§ TASK DIRECTIONS
Please write out every entry below, word for word.

[Stored items from a collection]

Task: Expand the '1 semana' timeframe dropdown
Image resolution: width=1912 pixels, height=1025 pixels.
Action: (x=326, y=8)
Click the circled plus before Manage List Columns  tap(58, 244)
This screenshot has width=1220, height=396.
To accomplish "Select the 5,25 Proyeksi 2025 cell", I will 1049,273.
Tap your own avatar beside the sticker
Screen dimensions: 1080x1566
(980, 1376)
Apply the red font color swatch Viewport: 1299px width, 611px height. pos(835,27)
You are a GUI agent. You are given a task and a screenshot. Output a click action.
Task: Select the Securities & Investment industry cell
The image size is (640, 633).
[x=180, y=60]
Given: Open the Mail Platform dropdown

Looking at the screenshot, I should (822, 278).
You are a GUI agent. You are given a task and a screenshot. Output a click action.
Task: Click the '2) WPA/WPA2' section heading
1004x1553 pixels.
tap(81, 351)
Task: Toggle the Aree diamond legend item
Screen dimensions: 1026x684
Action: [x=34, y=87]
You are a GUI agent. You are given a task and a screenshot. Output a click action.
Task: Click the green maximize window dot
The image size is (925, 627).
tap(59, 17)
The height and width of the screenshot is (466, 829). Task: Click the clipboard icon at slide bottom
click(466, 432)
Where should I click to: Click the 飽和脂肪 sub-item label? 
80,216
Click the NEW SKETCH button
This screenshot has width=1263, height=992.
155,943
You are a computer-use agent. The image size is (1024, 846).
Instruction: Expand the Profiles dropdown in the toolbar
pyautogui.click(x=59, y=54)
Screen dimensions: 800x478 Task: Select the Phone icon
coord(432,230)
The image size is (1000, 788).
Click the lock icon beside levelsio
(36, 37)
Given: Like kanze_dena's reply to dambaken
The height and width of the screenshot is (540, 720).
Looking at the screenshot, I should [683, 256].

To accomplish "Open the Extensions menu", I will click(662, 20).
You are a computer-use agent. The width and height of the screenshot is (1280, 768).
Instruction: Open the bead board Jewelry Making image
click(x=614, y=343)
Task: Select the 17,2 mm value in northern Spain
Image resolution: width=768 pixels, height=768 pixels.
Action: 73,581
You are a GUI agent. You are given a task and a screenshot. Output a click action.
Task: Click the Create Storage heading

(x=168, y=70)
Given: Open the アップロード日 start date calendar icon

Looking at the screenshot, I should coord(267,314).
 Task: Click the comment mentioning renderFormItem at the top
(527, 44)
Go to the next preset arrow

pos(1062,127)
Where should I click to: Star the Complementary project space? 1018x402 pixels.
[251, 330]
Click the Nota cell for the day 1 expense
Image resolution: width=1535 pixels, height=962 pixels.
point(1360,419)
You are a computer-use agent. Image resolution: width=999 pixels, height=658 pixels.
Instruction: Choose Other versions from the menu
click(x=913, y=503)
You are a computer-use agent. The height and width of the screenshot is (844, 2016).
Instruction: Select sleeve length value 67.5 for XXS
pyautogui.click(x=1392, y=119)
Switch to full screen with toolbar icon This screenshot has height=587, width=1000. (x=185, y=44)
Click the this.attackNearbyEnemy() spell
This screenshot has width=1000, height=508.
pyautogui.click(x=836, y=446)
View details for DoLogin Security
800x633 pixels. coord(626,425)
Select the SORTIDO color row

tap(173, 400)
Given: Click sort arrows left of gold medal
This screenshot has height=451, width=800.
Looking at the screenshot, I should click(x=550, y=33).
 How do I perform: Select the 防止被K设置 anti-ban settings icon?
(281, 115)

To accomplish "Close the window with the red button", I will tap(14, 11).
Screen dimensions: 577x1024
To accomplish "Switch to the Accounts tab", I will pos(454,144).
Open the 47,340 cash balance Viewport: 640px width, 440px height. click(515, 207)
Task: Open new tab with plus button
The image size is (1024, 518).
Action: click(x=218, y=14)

§ SOLUTION TO THE EXERCISE
Task: Expand the '1 semana' timeframe dropdown
Image resolution: width=1912 pixels, height=1025 pixels.
Action: (x=326, y=8)
Click the circled plus before Manage List Columns  tap(58, 244)
This screenshot has width=1220, height=396.
To accomplish "Select the 5,25 Proyeksi 2025 cell", I will 1049,273.
Tap your own avatar beside the sticker
Screen dimensions: 1080x1566
(980, 1376)
Apply the red font color swatch Viewport: 1299px width, 611px height. pos(835,27)
You are a GUI agent. You are given a task and a screenshot. Output a click action.
Task: Select the Securities & Investment industry cell
The image size is (640, 633).
[x=180, y=60]
Given: Open the Mail Platform dropdown

Looking at the screenshot, I should (822, 278).
You are a GUI agent. You are given a task and a screenshot. Output a click action.
Task: Click the '2) WPA/WPA2' section heading
1004x1553 pixels.
tap(81, 351)
Task: Toggle the Aree diamond legend item
Screen dimensions: 1026x684
Action: [x=34, y=87]
You are a GUI agent. You are given a task and a screenshot. Output a click action.
Task: Click the green maximize window dot
The image size is (925, 627).
tap(59, 17)
The height and width of the screenshot is (466, 829). Task: Click the clipboard icon at slide bottom
click(466, 432)
Where should I click to: Click the 飽和脂肪 sub-item label? 
80,216
Click the NEW SKETCH button
This screenshot has width=1263, height=992.
155,943
You are a computer-use agent. The image size is (1024, 846).
Instruction: Expand the Profiles dropdown in the toolbar
pyautogui.click(x=59, y=54)
Screen dimensions: 800x478 Task: Select the Phone icon
coord(432,230)
The image size is (1000, 788).
Click the lock icon beside levelsio
(36, 37)
Given: Like kanze_dena's reply to dambaken
The height and width of the screenshot is (540, 720).
Looking at the screenshot, I should [683, 256].

To accomplish "Open the Extensions menu", I will click(662, 20).
You are a computer-use agent. The width and height of the screenshot is (1280, 768).
Instruction: Open the bead board Jewelry Making image
click(x=614, y=343)
Task: Select the 17,2 mm value in northern Spain
Image resolution: width=768 pixels, height=768 pixels.
Action: 73,581
You are a GUI agent. You are given a task and a screenshot. Output a click action.
Task: Click the Create Storage heading

(x=168, y=70)
Given: Open the アップロード日 start date calendar icon

Looking at the screenshot, I should coord(267,314).
 Task: Click the comment mentioning renderFormItem at the top
(527, 44)
Go to the next preset arrow

pos(1062,127)
Where should I click to: Star the Complementary project space? 1018x402 pixels.
[251, 330]
Click the Nota cell for the day 1 expense
Image resolution: width=1535 pixels, height=962 pixels.
point(1360,419)
You are a computer-use agent. Image resolution: width=999 pixels, height=658 pixels.
Instruction: Choose Other versions from the menu
click(x=913, y=503)
You are a computer-use agent. The height and width of the screenshot is (844, 2016).
Instruction: Select sleeve length value 67.5 for XXS
pyautogui.click(x=1392, y=119)
Switch to full screen with toolbar icon This screenshot has height=587, width=1000. (x=185, y=44)
Click the this.attackNearbyEnemy() spell
This screenshot has width=1000, height=508.
pyautogui.click(x=836, y=446)
View details for DoLogin Security
800x633 pixels. coord(626,425)
Select the SORTIDO color row

tap(173, 400)
Given: Click sort arrows left of gold medal
This screenshot has height=451, width=800.
Looking at the screenshot, I should click(x=550, y=33).
 How do I perform: Select the 防止被K设置 anti-ban settings icon?
(281, 115)

To accomplish "Close the window with the red button", I will tap(14, 11).
Screen dimensions: 577x1024
To accomplish "Switch to the Accounts tab", I will pos(454,144).
Open the 47,340 cash balance Viewport: 640px width, 440px height. click(515, 207)
Task: Open new tab with plus button
The image size is (1024, 518).
Action: click(x=218, y=14)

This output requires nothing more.